Book reviews are weird things and I think most authors have a love/hate relationship with them. They also know the old adage to not read reviews, understanding that not everyone will like their books.
And yet, authors need book reviews. Don’t worry, this isn’t a post pushing you to write a review. Indie-authors in particular need them. The more reviews, the higher the book floats to the top of the visibility pile. It’s vital to have reviews. It’s vital to have people ‘share’ posts rather than just ‘like’ them. All these little things equate to word of mouth advertising, which, as everyone knows, is the best kind.
Warning: I have no idea what kind of photos tie to book reviews, so I’m just inserting whatever catches my eye. Except for the last one that SO relates to peeking.
But here’s the thing.
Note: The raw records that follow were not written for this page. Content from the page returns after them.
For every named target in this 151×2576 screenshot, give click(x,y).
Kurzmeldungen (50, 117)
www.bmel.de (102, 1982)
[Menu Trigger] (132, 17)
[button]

Even though we know not to read reviews, sometimes the temptation is just too much and we peek. Or at least I do. Kind of like peeking in the Christmas stocking before everyone else gets up. Or peeking at the last page of a book to see if the author agrees with you who the bad guy is. Or peeking at the text being typed by the person crammed intimately into the airplane seat next to you.
I just realized peeking is like solving a mystery. And I do love a good mystery.
Anyway, this is my problem on those rare occasions when I peek at a review. It’s one thing when someone writes out a review, but those people who just click on the number of stars and don’t say why can be frustrating.
It has nothing to do with the number of stars. I don’t care if the book got five or one. As long as there’s an explanation, that is. You hate the book? Tell me why, because maybe it’s simply that my book and you weren’t a good match. Or, more importantly, maybe it’s actually something I can learn from.
Those who say nothing and only assign the stars, aren’t giving me the end of their story. They’re not allowing me to peek into their life, to see why, to understand. Sounds selfish, I know.
That can drive a mystery writer bonkers. Probably all writers. You immediately ask the same questions you asked yourself when you started writing the story. What if…Why…How can I…In other words, there’s a need for dialog.
Let’s talk. Explain it to me. Help me see your view. Allow me to explain. Allow me to show how the words ended up the way they did.
That may sound a bit pathetic but I’m sure you get what I mean. It’s not out of desperation. It’s out of a desire to understand, to interact, to grow. It’s also an excuse to talk writing with people, which is absolutely wonderful.
So if you take time to click on stars, consider taking a few seconds to tell the writer why.
Because even if writers know they shouldn’t read reviews, everyone peeks.